Dr. Rebecca Dent, oncologist at the National Cancer Center, Singapore, discusses the rationale for immunotherapy in early-stage breast cancer.
We spoke with Dr. Rebecca Dent, MD, at the European Society for Medical Oncology Congress 2019, held in Barcelona, Spain from September 27, 2019 to October 1, 2019. Dr. Dent shared the use of immunotherapy in early-stage breast cancer in relation to the KEYNOTE-522 study.
"The bigger question is ‘what should be the chemotherapy backbone?’ We know that certain chemotherapies can actually act like immunomodulators. If you look at specifically platinum-based chemotherapy, what we know is that actually can suppress some of the immunosuppressive elements of breast cancer, specifically looking at suppression of myeloid stem cells and tumor-associated macrophages. We have the biology to explain why it would work earlier and now we actually have a study that actually looked at that.
The KEYNOTE-522 study was looking at early, triple-negative breast cancer in the neoadjuvant setting…a really representative population with almost half the patients being node-positive.
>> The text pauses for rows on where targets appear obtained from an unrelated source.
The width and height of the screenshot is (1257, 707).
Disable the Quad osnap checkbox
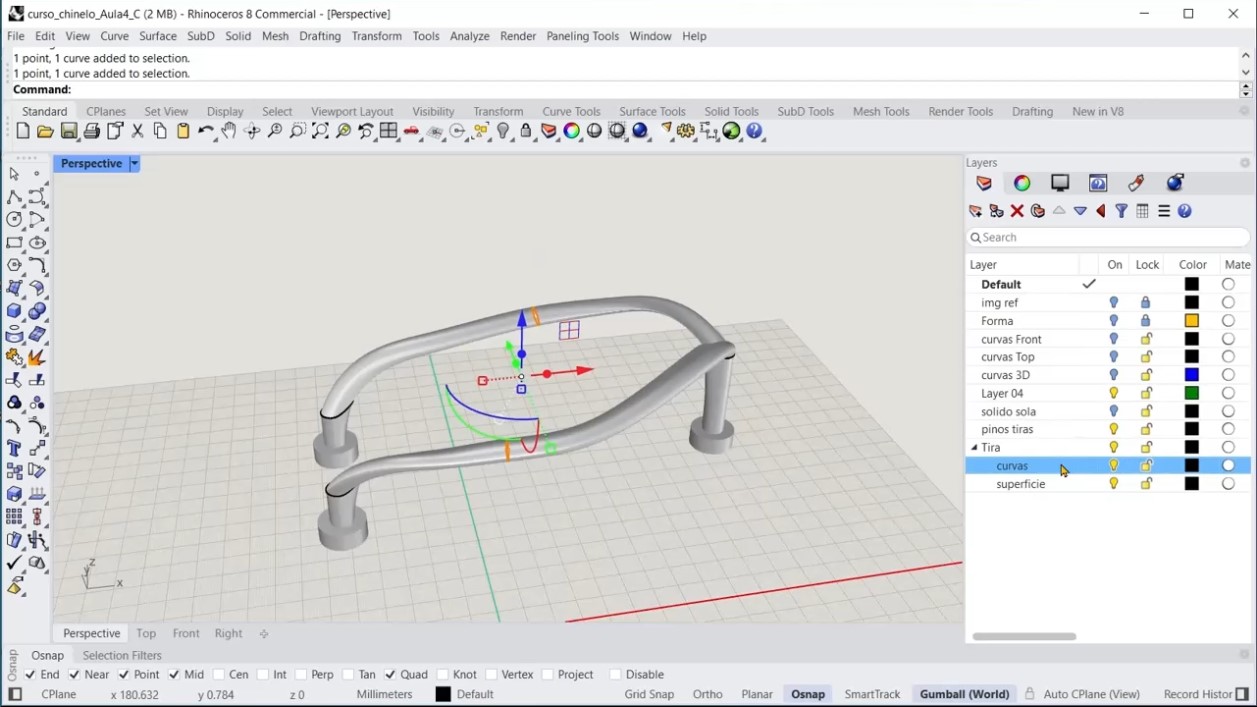tap(390, 675)
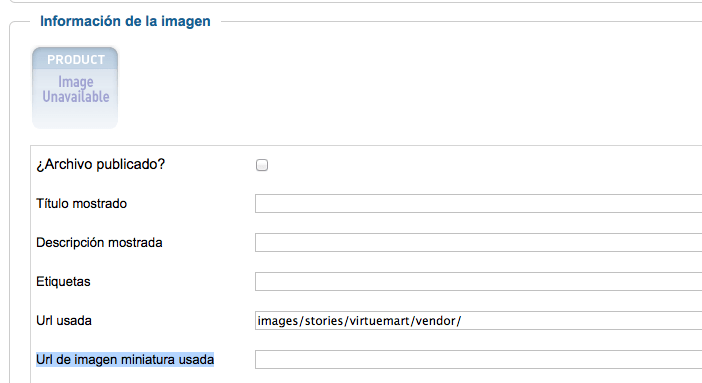Click the Url usada label
Image resolution: width=702 pixels, height=383 pixels.
pos(64,320)
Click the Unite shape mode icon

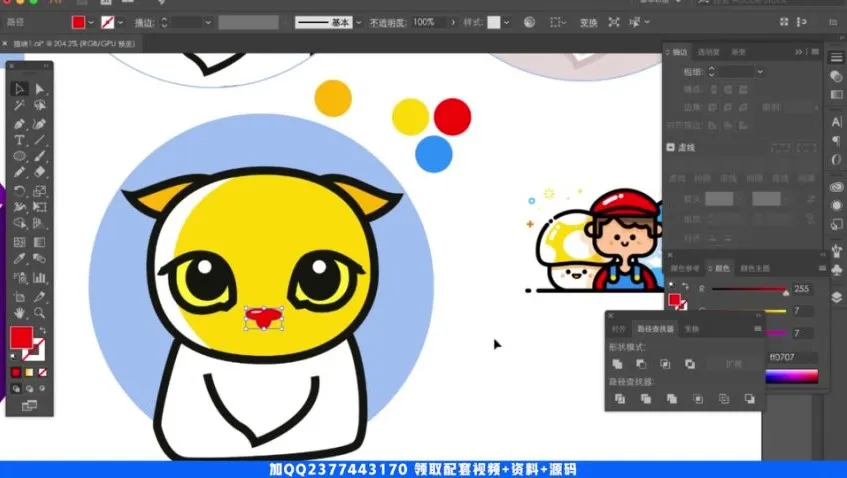[619, 364]
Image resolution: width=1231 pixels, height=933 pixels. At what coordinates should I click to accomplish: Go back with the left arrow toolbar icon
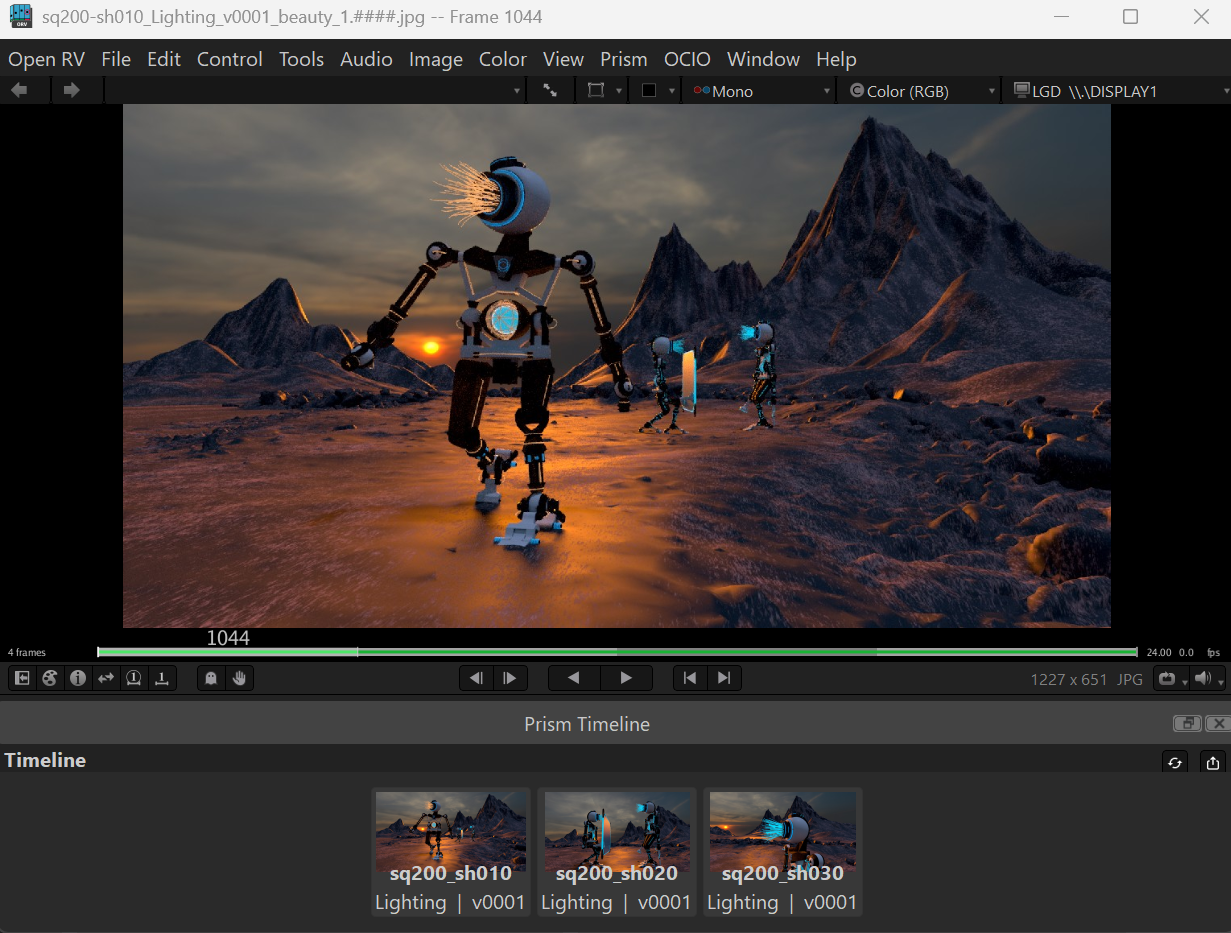(x=19, y=90)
It included PD-L1 positive and PD-L1 negative, but about 80% of those patients were PD-L1 positive. The backbone of this particular study was looking at an anthracycline/taxane-platinum which is the most robust control arm you can have with the highest pathological complete response rates reported in literature and this is plus or minus pembrolizumab in the early breast cancer setting. Then the patients proceeded with surgery and then they continued on pembrolizumab (Keytruda) or a placebo.
This is the first read of the results that were presented at this meeting which showed an impressive improvement in pathological complete response rate, regardless of the definition used. The most stringent definition showed an almost 14% improvement. What was actually most interesting though was you saw an even larger benefit in the PDL-1 negative population. In those patients, again, you see greater than 15, almost 20% improvement in pathological complete response in the PD-L1 negative which we’re actually seeing hints of in some of the smaller phase II studies. Independent of PD-L1 status, immune checkpoint inhibitors seem to work."